A book is transformed, slowly, from idea to physical creation to consumer product. The transformation from idea to physical thing is long and painful and fraught. Creating the thing isn’t easy and never was and never will be. If it has value, it shouldn’t be easy (though this is a kind of value judgement, I suppose). And the physical creation component can be broken down into an idea as it is revealed to its creator (on paper, on a computer screen) and then a thing that is about to be put out in the marketplace for consumption (ie: you could be giving it away for free but the idea of that and of selling it is the same – get it in consumers’ hands). Obviously, if a writer doesn’t want anyone to read their work, they will not embark on this transformative journey.
The path from physical thing to consumer product is also long and slow but hopefully less painful, though no less fraught.
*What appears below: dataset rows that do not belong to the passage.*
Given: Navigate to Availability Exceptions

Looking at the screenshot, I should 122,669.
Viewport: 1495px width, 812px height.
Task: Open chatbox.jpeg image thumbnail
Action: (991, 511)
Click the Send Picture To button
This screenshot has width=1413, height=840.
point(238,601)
This is when the thing starts to accumulate the elements that will render it into an item for sale: packaging (design), marketing plans (how do we get this into the hands of the consumer?), and the technology that will grease the path forward. For books, that technology is simple: the ISBN. The International Standard Book Number. Every book on your bookshelf (or virtual bookshelf) has one. Or should. It is what a machine will read when it scans the barcode at the store. It is how the world’s bookstores will find your book. Without it, you have to ask if your book even exists. Yes, this is analogous to a tree falling in the forest.
So, the past few weeks: the cover pretty much finalized; an early discussion about marketing; a first draft of typesetting; the ISBN. And then, magically, the book starts to appear in the ether. On Goodreads. On Amazon (Canada, US, UK, you name it). On Barnes & Noble. Chapters Indigo. Go on. Give it a search. It can be preordered. Because the book is about to be a thing. That you can purchase. At any bookstore, bricks n mortar or virtual. And you can do this even though the pub date is 5 months hence. April 15th. After a season that has yet to even start is pretty much finished.
When the idea becomes a thing and then a product, the creator cedes control of it. At least for a while. It becomes the readers’ thing (does your Egg McMuffin belong to you or MacDonald’s?). Another product in the marketplace. And, frankly, it’s about time. I’ve lived with this thing for long enough. Take it, it’s yours. For a low convenient price.